TASK TO CARRY OUT:
Report every line of the records that contains the string "Toggle", copying each such line in full.

DATA FOR THIS TASK:
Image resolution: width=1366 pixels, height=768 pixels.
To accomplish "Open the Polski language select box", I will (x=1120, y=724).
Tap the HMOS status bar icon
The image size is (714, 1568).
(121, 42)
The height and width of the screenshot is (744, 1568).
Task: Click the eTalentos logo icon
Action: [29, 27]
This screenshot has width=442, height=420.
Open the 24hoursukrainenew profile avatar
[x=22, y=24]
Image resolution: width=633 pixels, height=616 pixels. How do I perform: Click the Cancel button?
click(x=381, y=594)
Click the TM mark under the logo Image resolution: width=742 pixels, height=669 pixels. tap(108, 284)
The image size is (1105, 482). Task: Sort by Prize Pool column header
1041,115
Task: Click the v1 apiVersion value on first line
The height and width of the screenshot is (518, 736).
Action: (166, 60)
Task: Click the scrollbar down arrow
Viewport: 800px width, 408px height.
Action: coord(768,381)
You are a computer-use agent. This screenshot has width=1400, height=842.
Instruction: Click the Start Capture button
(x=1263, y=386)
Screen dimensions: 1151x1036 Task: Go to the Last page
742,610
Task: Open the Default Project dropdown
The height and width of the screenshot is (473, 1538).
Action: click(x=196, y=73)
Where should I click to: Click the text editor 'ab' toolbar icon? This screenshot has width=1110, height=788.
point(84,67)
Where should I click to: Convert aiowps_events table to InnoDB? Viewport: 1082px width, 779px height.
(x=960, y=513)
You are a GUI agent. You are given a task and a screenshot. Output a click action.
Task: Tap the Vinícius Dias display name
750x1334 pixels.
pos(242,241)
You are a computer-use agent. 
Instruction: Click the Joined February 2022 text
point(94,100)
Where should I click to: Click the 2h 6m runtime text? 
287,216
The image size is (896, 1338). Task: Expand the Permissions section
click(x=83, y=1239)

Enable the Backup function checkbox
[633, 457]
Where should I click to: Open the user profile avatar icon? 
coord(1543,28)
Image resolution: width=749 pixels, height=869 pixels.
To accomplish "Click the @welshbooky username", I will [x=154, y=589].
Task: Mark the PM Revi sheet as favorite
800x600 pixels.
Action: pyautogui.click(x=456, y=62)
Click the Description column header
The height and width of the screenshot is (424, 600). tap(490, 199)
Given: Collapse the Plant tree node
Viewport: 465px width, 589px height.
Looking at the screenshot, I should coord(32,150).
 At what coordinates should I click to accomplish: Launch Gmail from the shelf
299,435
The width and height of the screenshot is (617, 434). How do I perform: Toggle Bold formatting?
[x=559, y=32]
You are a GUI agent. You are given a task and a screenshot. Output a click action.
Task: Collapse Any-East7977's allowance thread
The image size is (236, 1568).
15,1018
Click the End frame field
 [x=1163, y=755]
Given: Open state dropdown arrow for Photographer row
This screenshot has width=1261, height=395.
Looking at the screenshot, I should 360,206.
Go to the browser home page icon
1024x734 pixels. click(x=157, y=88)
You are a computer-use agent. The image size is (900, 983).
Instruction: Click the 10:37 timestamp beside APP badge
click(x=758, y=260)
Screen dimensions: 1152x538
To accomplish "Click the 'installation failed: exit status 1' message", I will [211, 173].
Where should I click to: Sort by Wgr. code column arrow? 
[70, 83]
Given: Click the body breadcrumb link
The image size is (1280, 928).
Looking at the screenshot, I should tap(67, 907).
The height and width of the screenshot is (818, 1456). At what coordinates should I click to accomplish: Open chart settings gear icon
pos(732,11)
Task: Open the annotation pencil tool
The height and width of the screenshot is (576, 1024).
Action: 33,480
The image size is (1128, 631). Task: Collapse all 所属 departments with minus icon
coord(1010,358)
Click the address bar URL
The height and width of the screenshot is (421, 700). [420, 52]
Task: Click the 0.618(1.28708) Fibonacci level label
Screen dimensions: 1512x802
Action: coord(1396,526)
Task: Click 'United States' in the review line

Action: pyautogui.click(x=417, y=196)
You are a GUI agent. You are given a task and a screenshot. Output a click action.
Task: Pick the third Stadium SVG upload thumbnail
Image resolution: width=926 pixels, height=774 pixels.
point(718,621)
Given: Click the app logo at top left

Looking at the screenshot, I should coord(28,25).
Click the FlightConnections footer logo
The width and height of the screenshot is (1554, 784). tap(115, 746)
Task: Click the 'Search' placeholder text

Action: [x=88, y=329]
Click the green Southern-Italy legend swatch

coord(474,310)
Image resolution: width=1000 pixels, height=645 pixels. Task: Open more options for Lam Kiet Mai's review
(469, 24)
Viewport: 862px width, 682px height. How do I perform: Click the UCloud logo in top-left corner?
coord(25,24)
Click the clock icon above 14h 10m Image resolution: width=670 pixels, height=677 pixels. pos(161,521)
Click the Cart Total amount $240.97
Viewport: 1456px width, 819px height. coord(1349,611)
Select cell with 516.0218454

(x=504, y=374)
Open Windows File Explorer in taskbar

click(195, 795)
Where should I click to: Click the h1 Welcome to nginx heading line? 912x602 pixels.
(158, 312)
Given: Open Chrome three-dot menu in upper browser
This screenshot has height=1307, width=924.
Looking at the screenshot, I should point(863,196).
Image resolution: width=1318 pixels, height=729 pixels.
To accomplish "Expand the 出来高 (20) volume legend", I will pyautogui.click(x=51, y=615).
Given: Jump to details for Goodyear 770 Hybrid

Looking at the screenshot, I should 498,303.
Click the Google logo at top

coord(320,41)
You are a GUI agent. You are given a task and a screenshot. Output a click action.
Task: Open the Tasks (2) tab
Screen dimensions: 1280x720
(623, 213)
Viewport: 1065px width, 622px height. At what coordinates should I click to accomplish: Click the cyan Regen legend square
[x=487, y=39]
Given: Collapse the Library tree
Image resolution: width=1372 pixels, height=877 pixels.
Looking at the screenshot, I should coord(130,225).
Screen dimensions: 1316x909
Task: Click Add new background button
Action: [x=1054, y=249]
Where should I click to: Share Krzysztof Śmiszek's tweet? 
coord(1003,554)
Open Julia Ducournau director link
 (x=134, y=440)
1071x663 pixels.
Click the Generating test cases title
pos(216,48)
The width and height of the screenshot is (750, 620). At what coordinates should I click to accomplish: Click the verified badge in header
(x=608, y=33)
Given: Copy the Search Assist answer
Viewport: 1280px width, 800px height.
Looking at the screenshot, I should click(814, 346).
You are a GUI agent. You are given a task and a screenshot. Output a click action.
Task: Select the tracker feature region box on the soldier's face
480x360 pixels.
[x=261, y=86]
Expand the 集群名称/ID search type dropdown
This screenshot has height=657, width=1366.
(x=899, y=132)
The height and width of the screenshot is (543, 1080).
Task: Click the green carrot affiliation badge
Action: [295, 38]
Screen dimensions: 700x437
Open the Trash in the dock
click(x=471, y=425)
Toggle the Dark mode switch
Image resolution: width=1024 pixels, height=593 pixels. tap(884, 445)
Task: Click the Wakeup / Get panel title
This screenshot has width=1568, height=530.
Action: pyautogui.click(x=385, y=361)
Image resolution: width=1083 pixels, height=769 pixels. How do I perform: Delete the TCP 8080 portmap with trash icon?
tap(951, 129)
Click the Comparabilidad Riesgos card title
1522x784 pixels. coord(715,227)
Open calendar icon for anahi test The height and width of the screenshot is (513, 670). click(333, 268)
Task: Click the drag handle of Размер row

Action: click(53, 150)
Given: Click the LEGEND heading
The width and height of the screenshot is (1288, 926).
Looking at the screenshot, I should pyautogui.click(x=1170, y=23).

THE REPLY:
The width and height of the screenshot is (617, 434). How do I perform: Toggle Bold formatting?
Toggle the Dark mode switch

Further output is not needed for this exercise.